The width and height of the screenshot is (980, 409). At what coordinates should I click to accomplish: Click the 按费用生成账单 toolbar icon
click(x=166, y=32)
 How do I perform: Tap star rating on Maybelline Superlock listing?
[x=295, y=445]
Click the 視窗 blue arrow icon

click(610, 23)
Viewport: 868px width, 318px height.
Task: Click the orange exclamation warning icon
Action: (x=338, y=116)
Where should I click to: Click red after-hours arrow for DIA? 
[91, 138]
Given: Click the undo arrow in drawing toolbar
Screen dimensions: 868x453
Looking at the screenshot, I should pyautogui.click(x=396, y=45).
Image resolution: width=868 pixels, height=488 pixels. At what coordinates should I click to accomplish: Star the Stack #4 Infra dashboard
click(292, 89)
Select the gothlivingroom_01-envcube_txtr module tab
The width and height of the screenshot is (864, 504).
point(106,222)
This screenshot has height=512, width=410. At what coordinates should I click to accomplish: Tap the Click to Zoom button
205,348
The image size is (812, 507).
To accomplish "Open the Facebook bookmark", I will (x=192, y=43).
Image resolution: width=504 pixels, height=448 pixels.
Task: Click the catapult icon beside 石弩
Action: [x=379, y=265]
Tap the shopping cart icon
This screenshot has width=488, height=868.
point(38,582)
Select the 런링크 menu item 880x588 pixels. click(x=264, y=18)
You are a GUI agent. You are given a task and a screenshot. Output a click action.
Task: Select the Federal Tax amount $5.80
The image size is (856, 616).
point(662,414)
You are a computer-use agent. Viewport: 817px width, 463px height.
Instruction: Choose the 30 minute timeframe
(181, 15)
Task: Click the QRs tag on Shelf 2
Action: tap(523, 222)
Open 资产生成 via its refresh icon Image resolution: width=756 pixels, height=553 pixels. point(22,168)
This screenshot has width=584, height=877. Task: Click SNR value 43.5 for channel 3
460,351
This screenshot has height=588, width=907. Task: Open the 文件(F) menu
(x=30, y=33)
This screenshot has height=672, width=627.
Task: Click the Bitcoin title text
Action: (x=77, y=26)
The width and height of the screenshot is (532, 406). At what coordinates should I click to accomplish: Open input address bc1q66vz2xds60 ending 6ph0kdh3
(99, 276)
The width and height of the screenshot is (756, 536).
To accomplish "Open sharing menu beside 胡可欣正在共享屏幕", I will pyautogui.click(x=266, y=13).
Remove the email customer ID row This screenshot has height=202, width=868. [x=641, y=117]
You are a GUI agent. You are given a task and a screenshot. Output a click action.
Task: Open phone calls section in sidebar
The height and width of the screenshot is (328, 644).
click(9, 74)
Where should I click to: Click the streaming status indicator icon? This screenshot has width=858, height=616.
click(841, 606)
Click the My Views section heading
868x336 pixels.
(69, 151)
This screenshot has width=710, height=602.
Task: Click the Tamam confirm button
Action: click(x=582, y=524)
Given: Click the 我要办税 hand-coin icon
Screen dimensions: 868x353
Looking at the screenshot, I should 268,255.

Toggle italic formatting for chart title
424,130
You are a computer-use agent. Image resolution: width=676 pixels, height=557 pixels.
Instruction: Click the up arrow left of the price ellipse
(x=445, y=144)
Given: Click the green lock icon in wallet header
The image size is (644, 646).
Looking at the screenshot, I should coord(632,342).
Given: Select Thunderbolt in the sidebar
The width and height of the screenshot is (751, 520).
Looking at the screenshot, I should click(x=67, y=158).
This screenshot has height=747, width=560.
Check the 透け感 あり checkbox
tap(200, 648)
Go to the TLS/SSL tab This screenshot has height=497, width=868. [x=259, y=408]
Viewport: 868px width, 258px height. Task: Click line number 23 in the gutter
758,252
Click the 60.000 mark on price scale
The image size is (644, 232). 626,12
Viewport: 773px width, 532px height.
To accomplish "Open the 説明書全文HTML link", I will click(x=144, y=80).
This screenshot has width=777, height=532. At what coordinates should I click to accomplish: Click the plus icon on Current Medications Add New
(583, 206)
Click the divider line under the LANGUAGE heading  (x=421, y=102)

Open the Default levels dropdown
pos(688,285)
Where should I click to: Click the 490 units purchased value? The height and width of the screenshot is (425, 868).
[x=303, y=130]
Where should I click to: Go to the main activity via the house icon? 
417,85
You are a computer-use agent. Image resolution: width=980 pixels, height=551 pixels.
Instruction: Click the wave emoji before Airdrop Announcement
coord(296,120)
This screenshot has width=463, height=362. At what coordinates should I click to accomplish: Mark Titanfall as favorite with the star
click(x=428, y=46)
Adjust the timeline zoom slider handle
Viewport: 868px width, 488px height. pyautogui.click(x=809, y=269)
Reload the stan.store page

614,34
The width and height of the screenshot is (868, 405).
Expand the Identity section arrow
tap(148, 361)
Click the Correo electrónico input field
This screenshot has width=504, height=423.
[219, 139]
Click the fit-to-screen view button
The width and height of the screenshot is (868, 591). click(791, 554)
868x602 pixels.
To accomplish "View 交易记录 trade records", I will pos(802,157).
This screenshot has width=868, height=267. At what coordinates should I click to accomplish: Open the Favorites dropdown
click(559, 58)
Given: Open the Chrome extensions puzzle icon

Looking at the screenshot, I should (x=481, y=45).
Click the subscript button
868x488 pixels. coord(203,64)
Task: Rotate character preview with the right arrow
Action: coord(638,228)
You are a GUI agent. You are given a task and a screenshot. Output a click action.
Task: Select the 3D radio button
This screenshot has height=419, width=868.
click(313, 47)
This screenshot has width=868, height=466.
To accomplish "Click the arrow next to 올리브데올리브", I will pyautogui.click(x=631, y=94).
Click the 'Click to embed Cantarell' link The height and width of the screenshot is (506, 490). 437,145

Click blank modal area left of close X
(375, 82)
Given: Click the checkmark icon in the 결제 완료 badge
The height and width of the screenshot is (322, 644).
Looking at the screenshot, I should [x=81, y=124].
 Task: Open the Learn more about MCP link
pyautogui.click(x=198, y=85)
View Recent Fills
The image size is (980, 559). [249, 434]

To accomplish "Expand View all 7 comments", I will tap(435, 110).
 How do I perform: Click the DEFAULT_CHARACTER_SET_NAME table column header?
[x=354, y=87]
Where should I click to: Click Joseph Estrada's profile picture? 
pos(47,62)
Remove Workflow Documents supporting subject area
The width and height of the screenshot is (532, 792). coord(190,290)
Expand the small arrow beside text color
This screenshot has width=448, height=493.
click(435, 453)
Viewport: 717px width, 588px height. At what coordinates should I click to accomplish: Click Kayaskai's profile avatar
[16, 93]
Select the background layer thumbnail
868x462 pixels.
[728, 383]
• • •
- What the task requires:
Write the records out in full, exactly as they read above.

- Completed task:
The width and height of the screenshot is (980, 409). At what coordinates should I click to accomplish: Click the 按费用生成账单 toolbar icon
click(x=166, y=32)
 How do I perform: Tap star rating on Maybelline Superlock listing?
[x=295, y=445]
Click the 視窗 blue arrow icon

click(610, 23)
Viewport: 868px width, 318px height.
Task: Click the orange exclamation warning icon
Action: (x=338, y=116)
Where should I click to: Click red after-hours arrow for DIA? 
[91, 138]
Given: Click the undo arrow in drawing toolbar
Screen dimensions: 868x453
Looking at the screenshot, I should pyautogui.click(x=396, y=45).
Image resolution: width=868 pixels, height=488 pixels. At what coordinates should I click to accomplish: Star the Stack #4 Infra dashboard
click(292, 89)
Select the gothlivingroom_01-envcube_txtr module tab
The width and height of the screenshot is (864, 504).
point(106,222)
This screenshot has height=512, width=410. At what coordinates should I click to accomplish: Tap the Click to Zoom button
205,348
The image size is (812, 507).
To accomplish "Open the Facebook bookmark", I will (x=192, y=43).
Image resolution: width=504 pixels, height=448 pixels.
Task: Click the catapult icon beside 石弩
Action: [x=379, y=265]
Tap the shopping cart icon
This screenshot has width=488, height=868.
point(38,582)
Select the 런링크 menu item 880x588 pixels. click(x=264, y=18)
You are a GUI agent. You are given a task and a screenshot. Output a click action.
Task: Select the Federal Tax amount $5.80
The image size is (856, 616).
point(662,414)
You are a computer-use agent. Viewport: 817px width, 463px height.
Instruction: Choose the 30 minute timeframe
(181, 15)
Task: Click the QRs tag on Shelf 2
Action: tap(523, 222)
Open 资产生成 via its refresh icon Image resolution: width=756 pixels, height=553 pixels. point(22,168)
This screenshot has width=584, height=877. Task: Click SNR value 43.5 for channel 3
460,351
This screenshot has height=588, width=907. Task: Open the 文件(F) menu
(x=30, y=33)
This screenshot has height=672, width=627.
Task: Click the Bitcoin title text
Action: (x=77, y=26)
The width and height of the screenshot is (532, 406). At what coordinates should I click to accomplish: Open input address bc1q66vz2xds60 ending 6ph0kdh3
(99, 276)
The width and height of the screenshot is (756, 536).
To accomplish "Open sharing menu beside 胡可欣正在共享屏幕", I will pyautogui.click(x=266, y=13).
Remove the email customer ID row This screenshot has height=202, width=868. [x=641, y=117]
You are a GUI agent. You are given a task and a screenshot. Output a click action.
Task: Open phone calls section in sidebar
The height and width of the screenshot is (328, 644).
click(9, 74)
Where should I click to: Click the streaming status indicator icon? This screenshot has width=858, height=616.
click(841, 606)
Click the My Views section heading
868x336 pixels.
(69, 151)
This screenshot has width=710, height=602.
Task: Click the Tamam confirm button
Action: click(x=582, y=524)
Given: Click the 我要办税 hand-coin icon
Screen dimensions: 868x353
Looking at the screenshot, I should 268,255.

Toggle italic formatting for chart title
424,130
You are a computer-use agent. Image resolution: width=676 pixels, height=557 pixels.
Instruction: Click the up arrow left of the price ellipse
(x=445, y=144)
Given: Click the green lock icon in wallet header
The image size is (644, 646).
Looking at the screenshot, I should coord(632,342).
Given: Select Thunderbolt in the sidebar
The width and height of the screenshot is (751, 520).
Looking at the screenshot, I should click(x=67, y=158).
This screenshot has height=747, width=560.
Check the 透け感 あり checkbox
tap(200, 648)
Go to the TLS/SSL tab This screenshot has height=497, width=868. [x=259, y=408]
Viewport: 868px width, 258px height. Task: Click line number 23 in the gutter
758,252
Click the 60.000 mark on price scale
The image size is (644, 232). 626,12
Viewport: 773px width, 532px height.
To accomplish "Open the 説明書全文HTML link", I will click(x=144, y=80).
This screenshot has width=777, height=532. At what coordinates should I click to accomplish: Click the plus icon on Current Medications Add New
(583, 206)
Click the divider line under the LANGUAGE heading  (x=421, y=102)

Open the Default levels dropdown
pos(688,285)
Where should I click to: Click the 490 units purchased value? The height and width of the screenshot is (425, 868).
[x=303, y=130]
Where should I click to: Go to the main activity via the house icon? 
417,85
You are a computer-use agent. Image resolution: width=980 pixels, height=551 pixels.
Instruction: Click the wave emoji before Airdrop Announcement
coord(296,120)
This screenshot has width=463, height=362. At what coordinates should I click to accomplish: Mark Titanfall as favorite with the star
click(x=428, y=46)
Adjust the timeline zoom slider handle
Viewport: 868px width, 488px height. pyautogui.click(x=809, y=269)
Reload the stan.store page

614,34
The width and height of the screenshot is (868, 405).
Expand the Identity section arrow
tap(148, 361)
Click the Correo electrónico input field
This screenshot has width=504, height=423.
[219, 139]
Click the fit-to-screen view button
The width and height of the screenshot is (868, 591). click(791, 554)
868x602 pixels.
To accomplish "View 交易记录 trade records", I will pos(802,157).
This screenshot has width=868, height=267. At what coordinates should I click to accomplish: Open the Favorites dropdown
click(559, 58)
Given: Open the Chrome extensions puzzle icon

Looking at the screenshot, I should (x=481, y=45).
Click the subscript button
868x488 pixels. coord(203,64)
Task: Rotate character preview with the right arrow
Action: coord(638,228)
You are a GUI agent. You are given a task and a screenshot. Output a click action.
Task: Select the 3D radio button
This screenshot has height=419, width=868.
click(313, 47)
This screenshot has width=868, height=466.
To accomplish "Click the arrow next to 올리브데올리브", I will pyautogui.click(x=631, y=94).
Click the 'Click to embed Cantarell' link The height and width of the screenshot is (506, 490). 437,145

Click blank modal area left of close X
(375, 82)
Given: Click the checkmark icon in the 결제 완료 badge
The height and width of the screenshot is (322, 644).
Looking at the screenshot, I should [x=81, y=124].
 Task: Open the Learn more about MCP link
pyautogui.click(x=198, y=85)
View Recent Fills
The image size is (980, 559). [249, 434]

To accomplish "Expand View all 7 comments", I will tap(435, 110).
 How do I perform: Click the DEFAULT_CHARACTER_SET_NAME table column header?
[x=354, y=87]
Where should I click to: Click Joseph Estrada's profile picture? 
pos(47,62)
Remove Workflow Documents supporting subject area
The width and height of the screenshot is (532, 792). coord(190,290)
Expand the small arrow beside text color
This screenshot has width=448, height=493.
click(435, 453)
Viewport: 717px width, 588px height. At what coordinates should I click to accomplish: Click Kayaskai's profile avatar
[16, 93]
Select the background layer thumbnail
868x462 pixels.
[728, 383]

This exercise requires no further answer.